*Work instruction*. Nothing in the records may be left out; restate them word for word.

[Saved data entries]
________________

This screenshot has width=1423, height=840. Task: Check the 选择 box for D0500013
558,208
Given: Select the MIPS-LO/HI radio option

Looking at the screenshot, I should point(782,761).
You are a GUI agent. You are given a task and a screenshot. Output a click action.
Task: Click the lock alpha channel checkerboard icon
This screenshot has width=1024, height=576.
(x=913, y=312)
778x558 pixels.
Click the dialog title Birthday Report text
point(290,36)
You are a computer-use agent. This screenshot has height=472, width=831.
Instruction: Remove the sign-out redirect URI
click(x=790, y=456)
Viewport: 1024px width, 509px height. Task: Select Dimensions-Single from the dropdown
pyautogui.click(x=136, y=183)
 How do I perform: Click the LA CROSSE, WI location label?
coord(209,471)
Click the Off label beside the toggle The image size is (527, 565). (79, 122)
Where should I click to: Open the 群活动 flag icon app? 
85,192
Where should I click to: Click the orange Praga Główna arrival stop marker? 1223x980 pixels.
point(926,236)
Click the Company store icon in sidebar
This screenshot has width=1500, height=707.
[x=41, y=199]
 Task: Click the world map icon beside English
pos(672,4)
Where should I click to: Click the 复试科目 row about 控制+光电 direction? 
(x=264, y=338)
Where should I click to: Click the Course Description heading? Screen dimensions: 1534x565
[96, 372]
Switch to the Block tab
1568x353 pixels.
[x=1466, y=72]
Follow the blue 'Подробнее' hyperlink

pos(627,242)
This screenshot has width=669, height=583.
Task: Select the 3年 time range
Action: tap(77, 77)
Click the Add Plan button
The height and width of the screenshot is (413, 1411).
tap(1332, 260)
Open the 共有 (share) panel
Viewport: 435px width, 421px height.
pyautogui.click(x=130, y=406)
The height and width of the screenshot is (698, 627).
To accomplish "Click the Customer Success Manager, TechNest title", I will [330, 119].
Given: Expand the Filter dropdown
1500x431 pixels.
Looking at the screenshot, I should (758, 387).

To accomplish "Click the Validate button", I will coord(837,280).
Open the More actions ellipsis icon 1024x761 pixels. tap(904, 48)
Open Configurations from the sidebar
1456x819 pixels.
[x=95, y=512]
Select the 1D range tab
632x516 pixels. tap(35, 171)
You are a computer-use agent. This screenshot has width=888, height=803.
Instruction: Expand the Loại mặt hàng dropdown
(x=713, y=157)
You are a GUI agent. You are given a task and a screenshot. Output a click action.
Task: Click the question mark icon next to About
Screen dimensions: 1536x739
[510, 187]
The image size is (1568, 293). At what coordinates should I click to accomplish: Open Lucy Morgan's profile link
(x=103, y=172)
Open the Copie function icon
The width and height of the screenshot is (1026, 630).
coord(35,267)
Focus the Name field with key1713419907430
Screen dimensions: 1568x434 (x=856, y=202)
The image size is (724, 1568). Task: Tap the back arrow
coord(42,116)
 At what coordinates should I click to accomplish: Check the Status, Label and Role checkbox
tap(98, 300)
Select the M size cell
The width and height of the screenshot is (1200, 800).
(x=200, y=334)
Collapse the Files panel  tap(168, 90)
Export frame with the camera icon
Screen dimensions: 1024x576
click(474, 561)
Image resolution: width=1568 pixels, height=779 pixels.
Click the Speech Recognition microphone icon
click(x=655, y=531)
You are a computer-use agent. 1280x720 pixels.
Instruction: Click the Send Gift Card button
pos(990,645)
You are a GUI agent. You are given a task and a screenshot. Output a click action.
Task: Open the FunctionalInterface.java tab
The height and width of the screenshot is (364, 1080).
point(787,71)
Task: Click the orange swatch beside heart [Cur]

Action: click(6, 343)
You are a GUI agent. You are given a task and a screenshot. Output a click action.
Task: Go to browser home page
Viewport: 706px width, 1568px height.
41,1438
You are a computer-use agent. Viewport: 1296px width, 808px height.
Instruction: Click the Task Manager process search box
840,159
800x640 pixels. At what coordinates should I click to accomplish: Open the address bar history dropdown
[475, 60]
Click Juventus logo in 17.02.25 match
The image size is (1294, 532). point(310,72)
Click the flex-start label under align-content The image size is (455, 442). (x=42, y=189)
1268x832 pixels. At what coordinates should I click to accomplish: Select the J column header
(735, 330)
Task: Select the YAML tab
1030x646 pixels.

________________

*Worked solution*.
This screenshot has width=1423, height=840. Task: Check the 选择 box for D0500013
558,208
Given: Select the MIPS-LO/HI radio option

Looking at the screenshot, I should point(782,761).
You are a GUI agent. You are given a task and a screenshot. Output a click action.
Task: Click the lock alpha channel checkerboard icon
This screenshot has width=1024, height=576.
(x=913, y=312)
778x558 pixels.
Click the dialog title Birthday Report text
point(290,36)
You are a computer-use agent. This screenshot has height=472, width=831.
Instruction: Remove the sign-out redirect URI
click(x=790, y=456)
Viewport: 1024px width, 509px height. Task: Select Dimensions-Single from the dropdown
pyautogui.click(x=136, y=183)
 How do I perform: Click the LA CROSSE, WI location label?
coord(209,471)
Click the Off label beside the toggle The image size is (527, 565). (79, 122)
Where should I click to: Open the 群活动 flag icon app? 
85,192
Where should I click to: Click the orange Praga Główna arrival stop marker? 1223x980 pixels.
point(926,236)
Click the Company store icon in sidebar
This screenshot has width=1500, height=707.
[x=41, y=199]
 Task: Click the world map icon beside English
pos(672,4)
Where should I click to: Click the 复试科目 row about 控制+光电 direction? 
(x=264, y=338)
Where should I click to: Click the Course Description heading? Screen dimensions: 1534x565
[96, 372]
Switch to the Block tab
1568x353 pixels.
[x=1466, y=72]
Follow the blue 'Подробнее' hyperlink

pos(627,242)
This screenshot has width=669, height=583.
Task: Select the 3年 time range
Action: tap(77, 77)
Click the Add Plan button
The height and width of the screenshot is (413, 1411).
tap(1332, 260)
Open the 共有 (share) panel
Viewport: 435px width, 421px height.
pyautogui.click(x=130, y=406)
The height and width of the screenshot is (698, 627).
To accomplish "Click the Customer Success Manager, TechNest title", I will [330, 119].
Given: Expand the Filter dropdown
1500x431 pixels.
Looking at the screenshot, I should (758, 387).

To accomplish "Click the Validate button", I will coord(837,280).
Open the More actions ellipsis icon 1024x761 pixels. tap(904, 48)
Open Configurations from the sidebar
1456x819 pixels.
[x=95, y=512]
Select the 1D range tab
632x516 pixels. tap(35, 171)
You are a computer-use agent. This screenshot has width=888, height=803.
Instruction: Expand the Loại mặt hàng dropdown
(x=713, y=157)
You are a GUI agent. You are given a task and a screenshot. Output a click action.
Task: Click the question mark icon next to About
Screen dimensions: 1536x739
[510, 187]
The image size is (1568, 293). At what coordinates should I click to accomplish: Open Lucy Morgan's profile link
(x=103, y=172)
Open the Copie function icon
The width and height of the screenshot is (1026, 630).
coord(35,267)
Focus the Name field with key1713419907430
Screen dimensions: 1568x434 (x=856, y=202)
The image size is (724, 1568). Task: Tap the back arrow
coord(42,116)
 At what coordinates should I click to accomplish: Check the Status, Label and Role checkbox
tap(98, 300)
Select the M size cell
The width and height of the screenshot is (1200, 800).
(x=200, y=334)
Collapse the Files panel  tap(168, 90)
Export frame with the camera icon
Screen dimensions: 1024x576
click(474, 561)
Image resolution: width=1568 pixels, height=779 pixels.
Click the Speech Recognition microphone icon
click(x=655, y=531)
You are a computer-use agent. 1280x720 pixels.
Instruction: Click the Send Gift Card button
pos(990,645)
You are a GUI agent. You are given a task and a screenshot. Output a click action.
Task: Open the FunctionalInterface.java tab
The height and width of the screenshot is (364, 1080).
point(787,71)
Task: Click the orange swatch beside heart [Cur]

Action: click(6, 343)
You are a GUI agent. You are given a task and a screenshot. Output a click action.
Task: Go to browser home page
Viewport: 706px width, 1568px height.
41,1438
You are a computer-use agent. Viewport: 1296px width, 808px height.
Instruction: Click the Task Manager process search box
840,159
800x640 pixels. At what coordinates should I click to accomplish: Open the address bar history dropdown
[475, 60]
Click Juventus logo in 17.02.25 match
The image size is (1294, 532). point(310,72)
Click the flex-start label under align-content The image size is (455, 442). (x=42, y=189)
1268x832 pixels. At what coordinates should I click to accomplish: Select the J column header
(735, 330)
Task: Select the YAML tab
1030x646 pixels.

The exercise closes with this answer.